Agnieszka Olszewska: Jestem prezesem fundacji, która jednocześnie jest przedsiębiorstwem społecznym. Co to znaczy? Dokładnie to, że samy zarabiamy na realizację tego, co jest bliskie naszemu sercu. Zarabiamy, oferując komercyjne usługi księgowo-kadrowe, szkoleniowo-doradcze i wspieramy klientów w pozyskiwaniu dofinansowań. Zyski przeznaczaliśmy do tej pory głównie na pomoc osobom z niepełnosprawnością i pomoc organizacjom pozarządowym, działającym na ich rzecz, a także na organizację bezpłatnych szkoleń i doradztwa.
Jako prezes podmiotu dbam o prawidłową realizację działalności gospodarczej i statutowej. Zarządzam fundacją, pozyskuję klientów, dbam o jakość usług i o to, aby na co dzień dostrzegać te potrzeby, które są aktualnie najistotniejsze i w pierwszej kolejności wymagają finansowania. Dbam o odpowiedni poziom zysku. Bowiem zysk jest tym, co umożliwia nam niesienie szeroko rozumianej pomocy. Zysk i ludzie dobrej woli.
Co pani pomyślała, poczuła, kiedy dotarła do pani wiadomość o agresji Rosji na Ukrainę?
Od razu przypomniał mi się mój dziadek. W momencie wybuchu II wojny światowej miał 14 lat. Miałam z nim bardzo bliski kontakt. Często opowiadał mi o tym, co działo się we wrześniu w 1939 roku. Jakie były nastroje społeczne.

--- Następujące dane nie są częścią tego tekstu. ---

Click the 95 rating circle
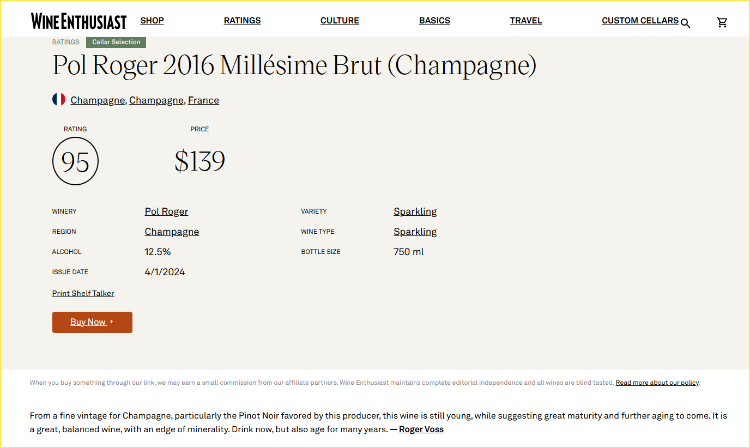Image resolution: width=750 pixels, height=448 pixels. (75, 161)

Dziadek opowiadał, że kiedy weszli Niemcy, to przeciętni ludzie byli przekonani, że to jest niemożliwe, żeby dwadzieścia lat po zakończeniu I wojny światowej znowu mogło dojść do tak wielkiego konfliktu. Nikt nie wierzył w wojnę. Ludzie tłumaczyli sobie, że przecież żyją w czasach cywilizowanych, że to jest XX wiek, 1939 rok, że wejdą Anglicy, Francuzi i pomogą. Że to będzie kilkudniowy konflikt. Sądzili, że to nie będzie poważny konflikt i w pierwszych dniach wojny żyli w przysłowiowej bańce mydlanej.
Mam wrażenie, że dziś jest podobnie, że mimo wojny na Ukrainie, my mentalnie jesteśmy w tej samej bańce mydlanej. Nie chcemy uwierzyć, że ta bańka w każdej chwili może pęknąć. A to, co dzisiaj stało się na Ukrainie, za chwilę może stać się także u nas. W pierwszych dniach wojny sama myślałam, że to niemożliwe, żeby w XXI wieku, w 2022 roku doszło do sytuacji, w której ludzie zaczną mordować ludzi tylko dlatego, że marzy im się trochę większy kawałek nieba. To była pierwsza myśl, potem szok i pewien paraliż z tym związany. Niemoc i pytanie, co teraz? Pamiętam, że przez pierwsze dwa dni siedziałam i oglądałam kolejne i kolejne wiadomości w telewizji, nie wierząc w to, co widzę.
Mimo tego, że mój dziadek całe życie mnie uświadamiał, że nigdy nie ma pewności jutra, to myślę, że odczuwałam ten sam poziom niedowierzania, co on w 1939 r. Bo jednak człowiek gdzieś tam w środku chce się czuć bezpieczny. I współczuje i pragnie wierzyć, że to go jednak nie dotyczy. A przynajmniej do momentu, kiedy nie zaczyna się to dziać w jego domu.